Energies are trading lower this morning on negative Chinese spending data and profit-taking on last week’s energy rally. Retail sales in China were disappointing, keeping the door open for policymakers to increase stimulus measures to boost consumer spending. Retail sales in November grew at 3% in November, its weakest pace in three months and well below the 4.8% increase in October. At a conference over the weekend, the director of the People’s Bank of China’s research bureau stated that China has room to cut interest rates and the reserve requirement ratio next year and intends to in a timely manner (BBG). Expect energy prices to remain capped unless we see a drastic change in spending in the world’s second-largest economy and largest crude importer. Given the 6% rise in crude and product prices last week, some traders seized the opportunity and took profits. Crude prices are still rangebound and waiting for a catalyst to move prices outside of the $67-$73 trading range we have been stuck in since October 15.
Crude
- Libya’s National Oil Corp. declared force majeure at the 120 kbpd Zawiya refinery due to a conflict that caused a fire after storage units were struck, causing significant damage.
- Russian President Putin extended the ban on selling crude and oil products to foreign buyers that adhere to the price cap mechanism through June 30 after Russia’s oil-export revenue fell $1.12 billion from October to November.

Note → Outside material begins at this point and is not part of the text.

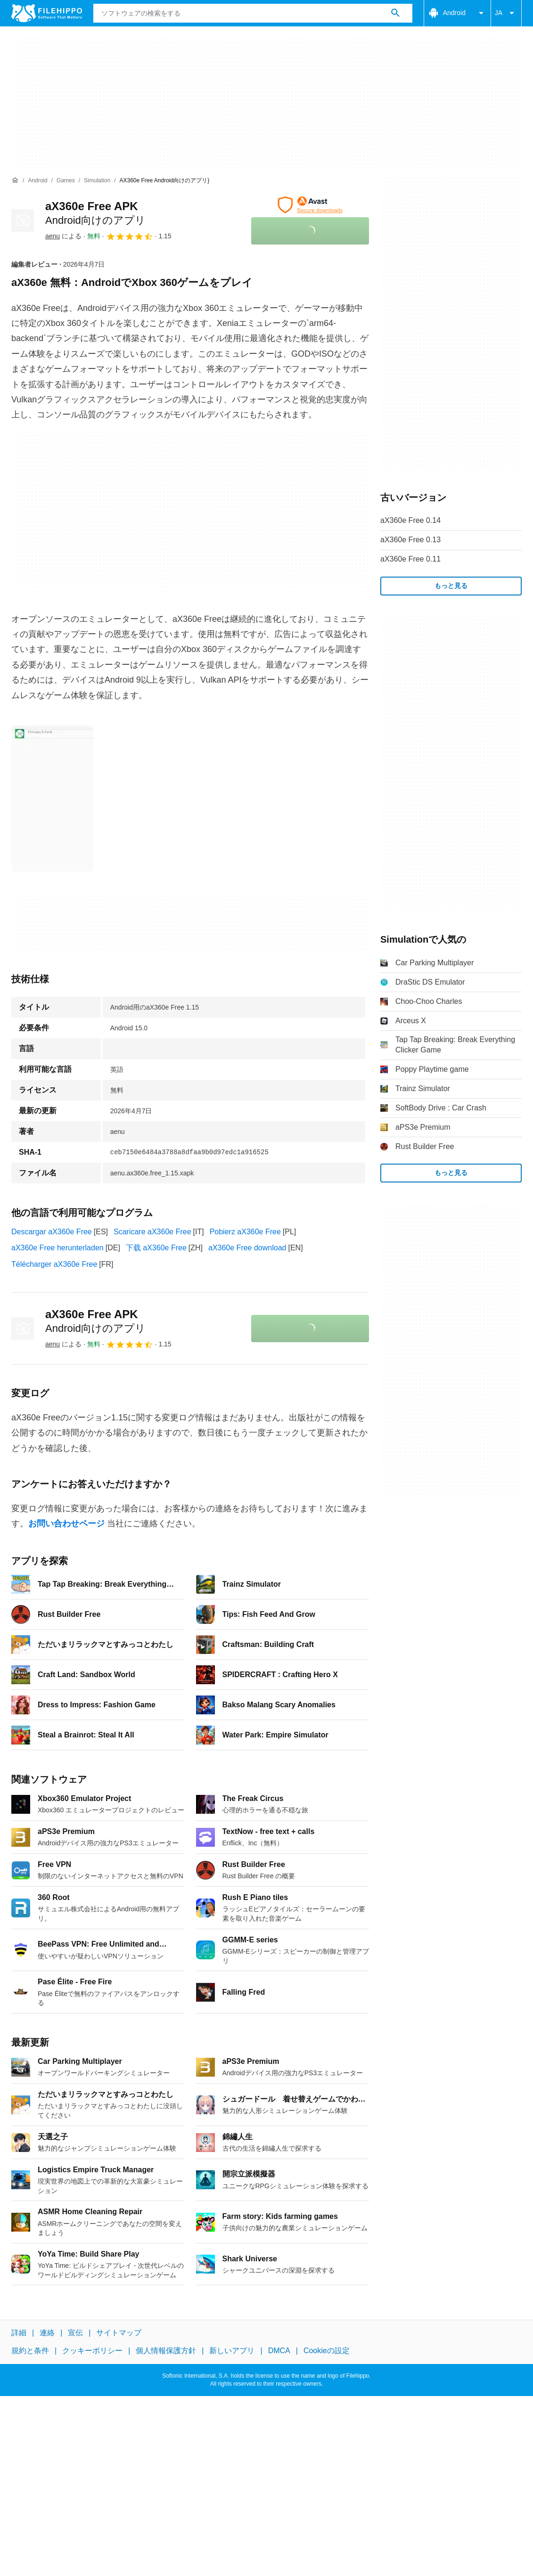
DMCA (279, 2351)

- China’s crude refining rose for the first time in eight months in November to 14.3 million bpd, up from 14.02 million bpd processed in October.

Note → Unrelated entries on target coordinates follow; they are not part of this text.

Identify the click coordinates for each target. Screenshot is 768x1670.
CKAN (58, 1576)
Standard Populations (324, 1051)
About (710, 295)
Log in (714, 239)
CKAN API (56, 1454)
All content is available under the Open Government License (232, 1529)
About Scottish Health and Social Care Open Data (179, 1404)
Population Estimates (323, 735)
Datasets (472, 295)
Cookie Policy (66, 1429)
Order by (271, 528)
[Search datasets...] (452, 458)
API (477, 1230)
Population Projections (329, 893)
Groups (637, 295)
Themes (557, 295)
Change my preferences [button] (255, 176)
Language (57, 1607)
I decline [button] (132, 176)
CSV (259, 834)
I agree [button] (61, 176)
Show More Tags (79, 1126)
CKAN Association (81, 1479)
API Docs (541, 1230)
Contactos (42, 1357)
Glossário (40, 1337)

- The U.S. crude oil rig count remained flat at 482 for the weeks ended December 13.
- Managed money participants decreased their net length in WTI by 9.9k lots with a reduction in long positions of 6.8k lots and an increase in short positions of 3.1k lots.

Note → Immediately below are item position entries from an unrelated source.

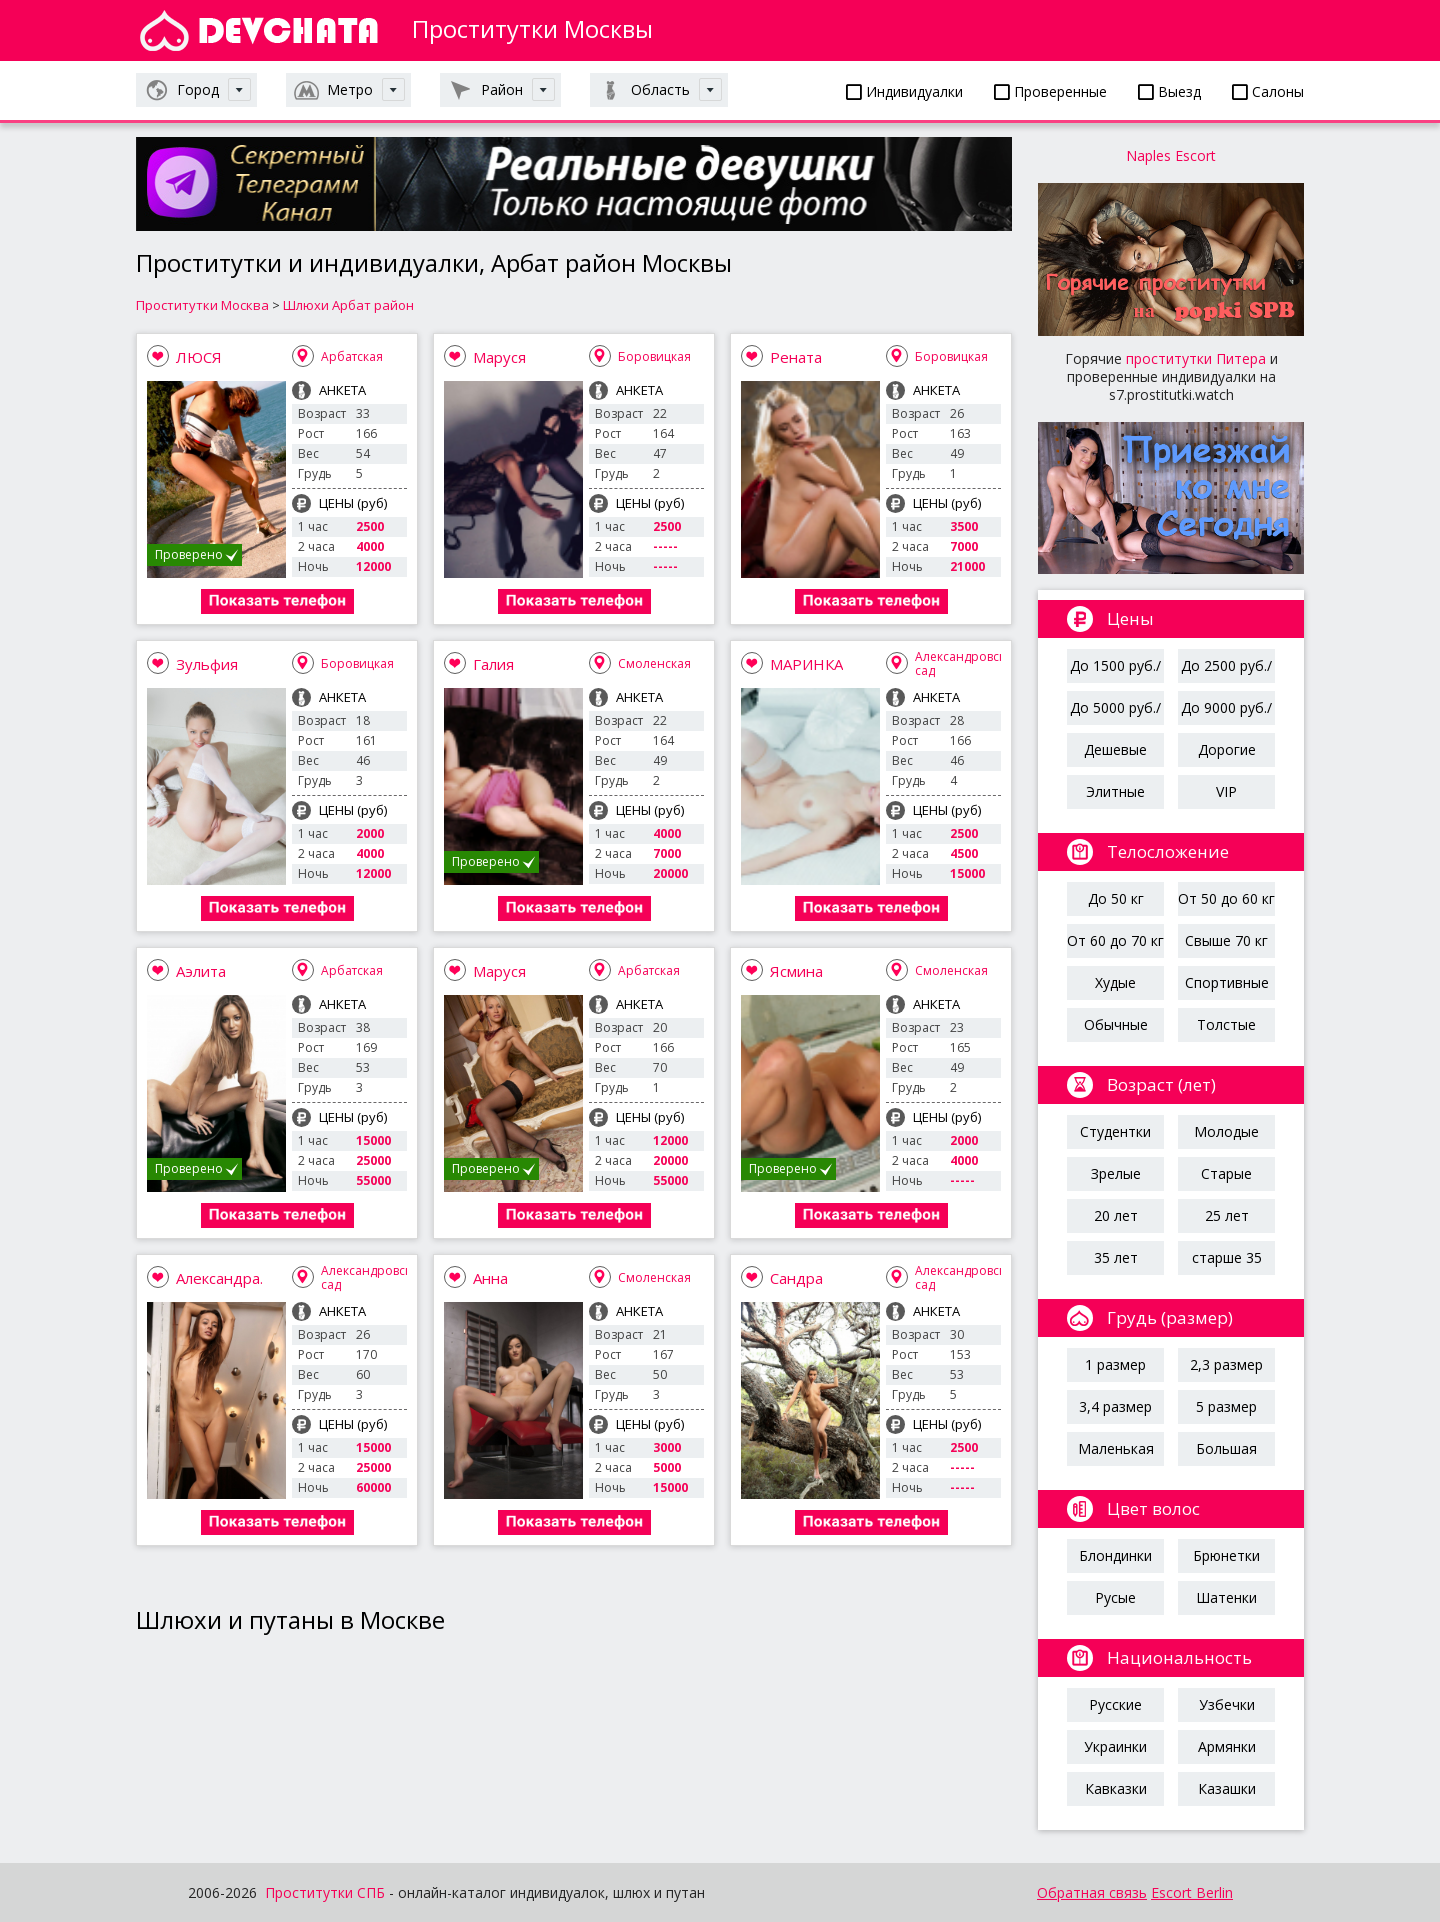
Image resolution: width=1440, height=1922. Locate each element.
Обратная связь (1092, 1892)
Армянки (1227, 1746)
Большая (1226, 1448)
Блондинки (1115, 1555)
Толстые (1226, 1024)
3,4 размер (1115, 1406)
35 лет (1116, 1257)
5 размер (1226, 1406)
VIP (1226, 791)
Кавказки (1116, 1788)
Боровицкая (654, 356)
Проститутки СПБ (325, 1892)
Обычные (1116, 1024)
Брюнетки (1226, 1555)
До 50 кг (1116, 898)
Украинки (1115, 1746)
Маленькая (1116, 1448)
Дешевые (1115, 749)
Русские (1115, 1704)
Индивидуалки (904, 91)
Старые (1226, 1173)
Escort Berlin (1192, 1892)
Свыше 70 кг (1226, 940)
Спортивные (1227, 982)
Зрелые (1116, 1173)
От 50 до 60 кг (1226, 898)
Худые (1115, 982)
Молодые (1226, 1131)
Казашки (1227, 1788)
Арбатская (352, 356)
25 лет (1227, 1215)
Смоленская (654, 663)
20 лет (1116, 1215)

- As of 9:10 am CST: Brent crude oil is down $0.35 to $74.14, the US dollar index is down $0.178 to 106.815 while the nearby e-mini S&P 500 futures contract is up 18.00 at 6073.50.
Diesel
- NYMEX heating oil net length decreased by 19k lots with a reduction of 3.7k long positions and an increase of 15.3k short positions.
- Group cash diesel prices are 10 cents below the five-year seasonal average.
- Chicago cash diesel prices are 5 cents below the five-year seasonal average.
Gasoline
- NYMEX gasoline net length increased by 6.5k lots with an increase of 5.8k long positions and a reduction of 724 short positions.
- Group cash gasoline prices are 5 cents above the five-year seasonal average.
- Chicago cash gasoline prices are 10 cents above the five-year seasonal average.
Propane
- Conway is trading at .7325 while Belvieu is trading at .7800.
- Conway Swap Q4-Q1 25/26 strip indicative midpoint ~.7467.
- Conway propane is trading at 44% to WTI.
Natural Gas
- Weekend weather runs came in net bearish, removing over 10 HDDs from the two-week forecast. (GS)
- U.S. natural gas consumption through September 2024 averaged 89.8 Bcf/d, up 1% from the same period in 2023. (GS)
- Dutch natural gas futures are back below 40 euros per MWh as Hungary stated it found a “legal financial solution” to allow the nation to continue paying for Russian natural gas shipments via Bulgaria without breaking U.S. sanctions. (GS)
4-Week Average Propane Demand Seasonal Chart: Warmer temperatures throughout most of the U.S. and a lack of dryer demand have limited overall propane demand. 2024 propane demand (orange line) has been well below the five-year seasonal average (purple line) all year. The lack of demand has caused a shift in the forward curve, and spot prices are now cheaper than fall/winter 25/26 prices.